Estudiantes palestinos que apoyan a Hamás sostienen un cartel que representa a Hassan al-Banna, el fundador de la Hermandad Musulmana

Dans les mémoires de Hassan al-Banna intitulés « Mémoires du prosélytisme et du prosélyte », nous pouvons voir de près comment il en est venu à comprendre que la meilleure façon de se connecter à la société contemporaine, pour la polariser ensuite, est d'être flexible mais toujours dans les termes d'une projection islamique licite.  

L'exemple le plus simple et le plus significatif est la crise interne qu'Al-Banna a subie en matière vestimentaire, qui l'a amené à adopter un style occidental et à se débarrasser des vêtements supposés islamiques. 

Al-Banna, dès son enfance, a ressenti le besoin de s'en tenir au modèle prophétique de manière littérale, si bien que, contrairement à ses camarades de classe, il a opté pour un style islamique selon lui, en application de la Sunna, sur la base de laquelle il n'admet aucune critique.

Hassan al-Banna, fundador de la Hermandad Musulmana

Très tôt, plus précisément lorsqu'il étudiait au lycée, comme il le raconte dans ses mémoires, et sous le titre « Problèmes liés à aux vêtements», il commente que « je me souviens quand j'étais enfant, au lycée, je suis entré dans le bureau du chef d'études et j'étais avec le directeur de l'éducation de la région, M. Raguib, qui, en observant comment j'étais habillé, m'a demandé pourquoi j'étais habillé ainsi. Je portais un turban, des tongs, comme celles portées dans "Al-Haj" - le pèlerinage - une tunique et une cape islamique (style islamique). J'ai répondu que j'étais habillé selon la Sunna (imitant le prophète de l'Islam). Le directeur m'a répondu par une autre question et m'a dit : "Avez-vous tout respecté (en imitant le prophète dans son intégralité) et vous n'avez manqué que du style et de l'habillement", et j'ai répondu : "Non, je n'ai pas tout respecté, mais j'essaie de respecter ce que je peux". Et il m'a dit : "Mais vous savez que de cette façon, vous n'êtes pas soumis au règlement de l'école". Je lui ai demandé : "Pourquoi monsieur, le règlement de l'école exige le respect des règles et l'étude et je suis un élève qui fait ses devoirs et ses tâches et qui n'a jamais manqué une classe, je suis premier de ma classe et tous mes professeurs, grâce à Allah, sont satisfaits de moi. Le directeur a déclaré : "Si vous obtenez votre diplôme et insistez pour vous habiller ainsi, le conseil d'administration pourrait vous empêcher de devenir professeur (enseigner était le rêve d'Al-Banna. Il avait toujours voulu transmettre ses idées et ses convictions. À quoi j'ai répondu que mon diplôme était encore un sujet de discussion précoce et que lorsqu'il serait arrivé à son terme, le conseil d'administration serait libre de décider comme je l'ai fait. "Tout est dans les mains d'Allah, et non dans le pouvoir du conseil ou du ministère .....
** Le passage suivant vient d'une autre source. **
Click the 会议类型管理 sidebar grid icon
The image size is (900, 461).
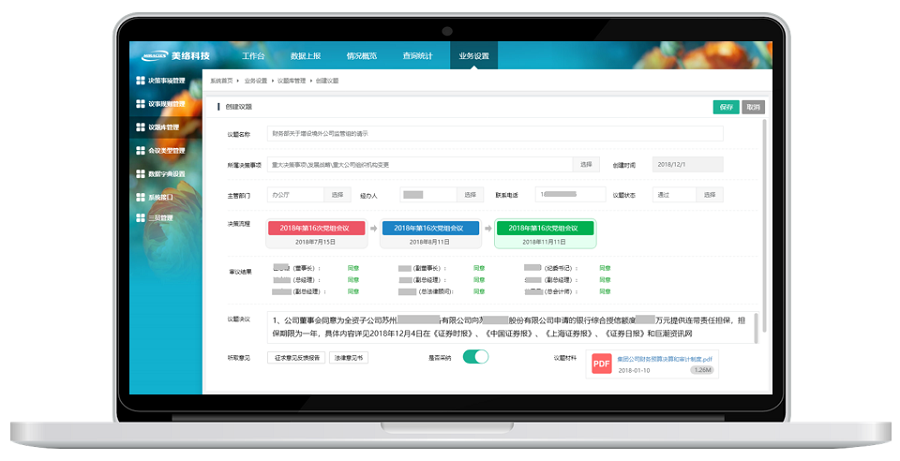click(140, 150)
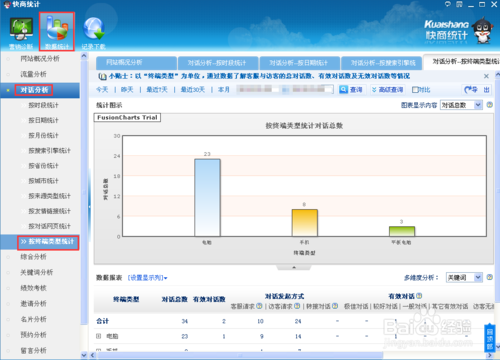The image size is (500, 360).
Task: Click the 查询 search button
Action: pyautogui.click(x=351, y=90)
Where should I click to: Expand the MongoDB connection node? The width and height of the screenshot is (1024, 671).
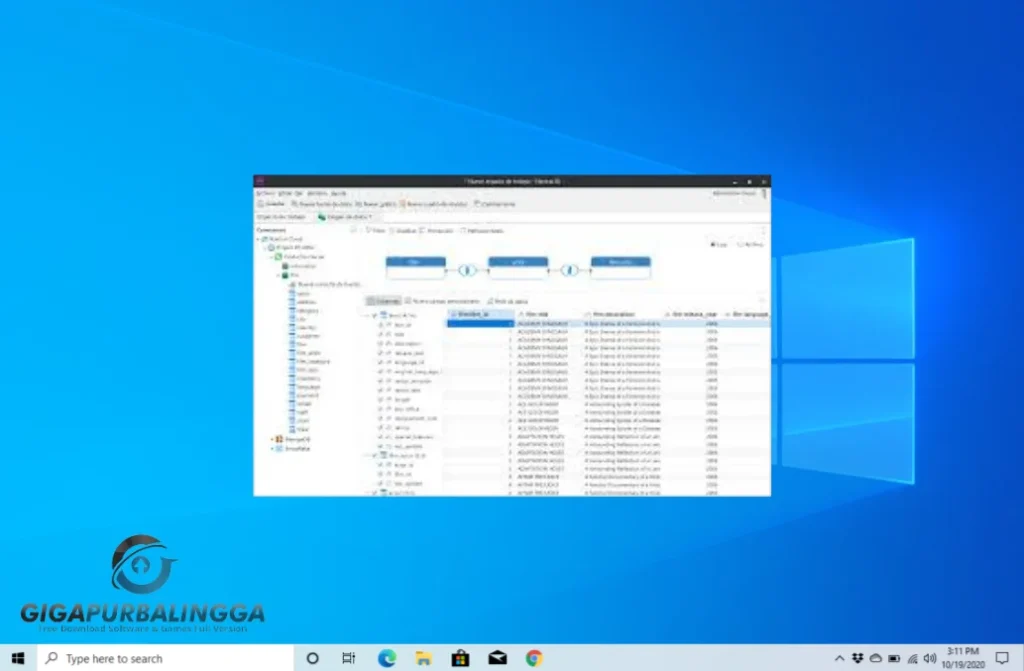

Al-Banna et son idéologie partent d'une vision salafiste claire, mais l'apprentissage tout au long de sa vie lui a permis de savoir que la flexibilité et l'ouverture à la modernité sont des éléments clés dans le processus de pénétration et d'avancement. Le passage de la robe islamique au costume est donc une mise en scène de l'idéologie des Frères musulmans et une dynamique de pénétration sociale dans le but de devenir plus fort.